Les différences étaient subtiles. La peinture jaune coupait les motifs de la tapisserie un tout petit peu plus bas qu'auparavant (sûrement parce que John était plus petit). La peinture avait été appliquée d'une main plus lourde, plus mesurée, plus contrôlée comparée à la sienne et aux grands gestes qu'il avait eus trois ans auparavant, dans un moment d'ennui.
L'effet était – troublant.
A première vue, lorsqu'on entrait dans la pièce, tout avait l'air exactement tel quel. Oh, à quelques petites différences près – une nouvelle table basse (avec des angles ronds, choisie exprès en ayant à l'esprit une enfant fragile, qui pourrait se faire des bleus, casser des choses dans son manque de coordination), un meuble de rangement plus élaboré pour y ranger son bric à brac. De nouvelles choses pour remplacer celles qui avaient été perdues. Un changement de surface, rien de plus. Du genre comme on en voyait dans toutes les maisons, au fil des années. Le premier plan changeait tandis que le fond restait le même. Peut-être que les autres remarquaient simplement le changement de meubles et ne cherchaient pas plus loin mais lui, eh bien. Son esprit était incapable de ne pas remarquer. Et remarquer. Et remarquer.
Le papier peint derrière le canapé. Même motif. Même teinte. Néanmoins, les couleurs étaient plus vives, inchangées par les années d'exposition à la lumière du soleil passant au travers des carreaux des vieilles fenêtres. Si, à cet instant, on lui avait donné un morceau couvert de sang de ce même papier, il aurait été incapable de déduire de quelle partie de Londres il provenait.
C'était très proche de ce que c'était avant, très proche. Mais ce n'était pas tout à fait semblable. Et quand l'appartement était plein de vie, avec tout le chaos qui suivait la venue de John et Rosie, quand son propre esprit était occupé à résoudre les problèmes des clients ou bien une affaire que la police de Scotland Yard ne parvenait pas à éclaircir, alors seulement ça allait. Il pouvait ignorer les choses.
Mais quand il était seul, quand John était rentré chez lui, quand il n'y avait rien d'autre autour de lui que le silence, des heures et des heures de silence imperturbable, alors – eh bien. Alors les différences lui sautaient aux yeux, le désorientant, le perturbant.
Et à présent – à présent, quand il fermait les yeux sur le canapé et les rouvrait sous le soleil de la fin de l'après-midi, c'était toujours pour retrouver une pièce semblable, mais différente.
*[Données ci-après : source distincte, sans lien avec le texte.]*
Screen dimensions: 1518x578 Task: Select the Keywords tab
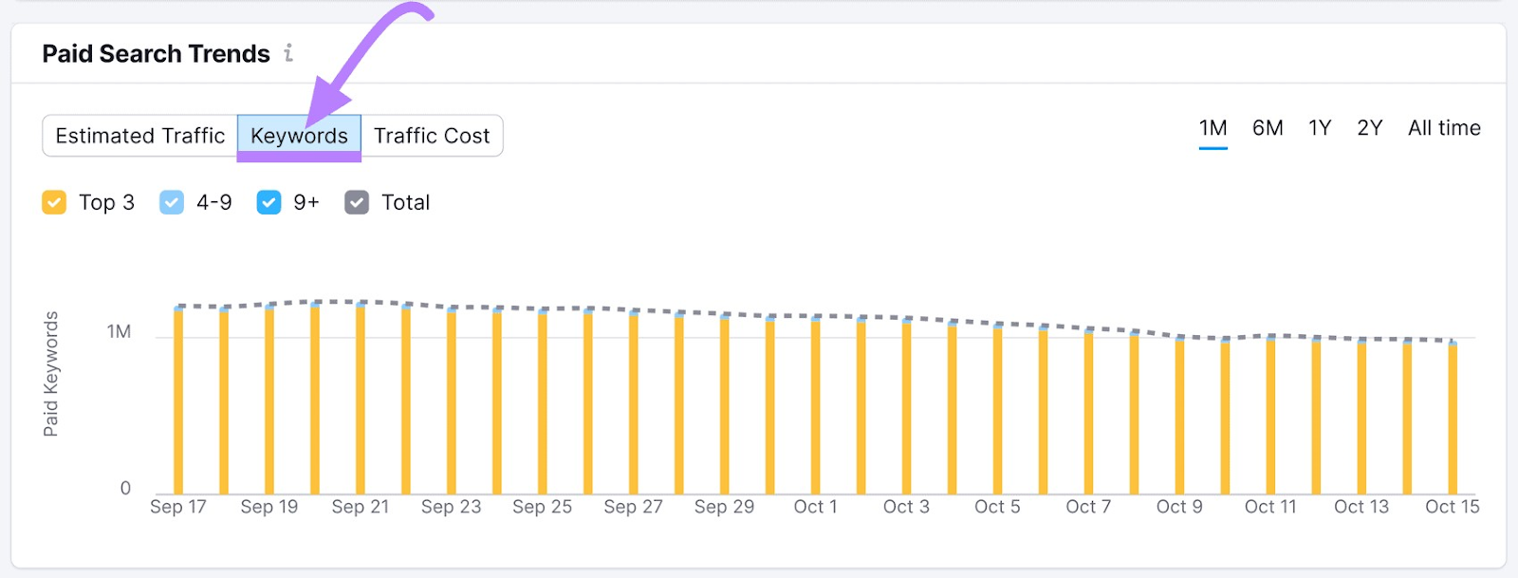(299, 136)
Semblable. Mais différente. Des petits changements. Comme si son esprit lui jouait des tours. Ça le faisait planer et pas dans le bon sens du terme, pas dans le sens qu'il aurait parfois (toujours) aimé. Comme cela avait été le cas avant qu'il ne prenne l'affaire Culverton Smith, à un moment où il avait été à la dérive, perdu sans John pour le soutenir, impuissant face à ses propres courants. Le monde autour de lui avait semblé trop brillant, déformé et faux, reconnaissable et en même temps étranger.
C'était difficile pour lui de s'orienter, dans des moments comme celui-là. Dans des moments comme celui-ci.
Lui, se réveillant en sursaut, en sueur et à moitié en panique, sa maison changée, qui n'allait pas tout à fait. La peur soudaine que tout n'eut été qu'un rêve, que rien n'eut été réel, que les semaines, les mois qui s'étaient écoulés n'eut été que le fruit de son esprit, qu'il était encore sous les effets d'un impressionnant cocktail de narcotiques, que John était encore loin de lui, loin, très loin – mais non.
La table basse, neuve, à bords ronds. L'odeur de la peinture fraîche et de la colle. Le smiley, que John avait reproduit soigneusement.
Réel, tout cela. Réel.
Toutefois, il avait peur d'avoir commis une erreur. Il avait dépensé du temps et de l'argent pour faire en sorte que l'appartement de Baker Street ait toujours l'air de ce qu'il avait été. Pour se prouver à lui-même que rien n'avait changé.
Peut-être qu'au lieu de cela il aurait dû essayer d'en faire un foyer.
Un tintement dans la cuisine. Un bruissement, un cliquetis. Quelqu'un dans le placard.
Wiggins, pensa-t-il. Wiggins en train de préparer une nouvelle fournée.
- Sherlock ? Je t'ai réveillé ?
John.
Pas Wiggins. Wiggins était parti. Il n'y avait rien dans la cuisine si ce n'était de la nouvelle vaisselle et un microscope, pris à la morgue de Barts après une conversation des plus étranges avec Molly. Wiggins était parti, Sherlock était sobre, et John était dans la cuisine.
Il s'assit, se frotta les yeux. La pièce autour de lui passa de trouble à nette. Maison.
La tête de John apparue à l'angle du mur, il avait l'air un peu confus.
- Désolé. J'essayais de ne pas faire de bruit.
- Je ne dormais pas, mentit Sherlock. Je pensais.
John l'ignora, retourna dans la cuisine, à ses bruissements et ses cliquetis. Des plats à emporter. Du restaurant chinois à l'angle de la rue, à en juger par le bruit du sac plastique, plus épais que les sacs fournis par les autres établissements. Et, eh bien. L'odeur facilement reconnaissable qui emplissait la pièce, ce qui était sans doute plus évident (et plus attirant) que la qualité de l'emballage.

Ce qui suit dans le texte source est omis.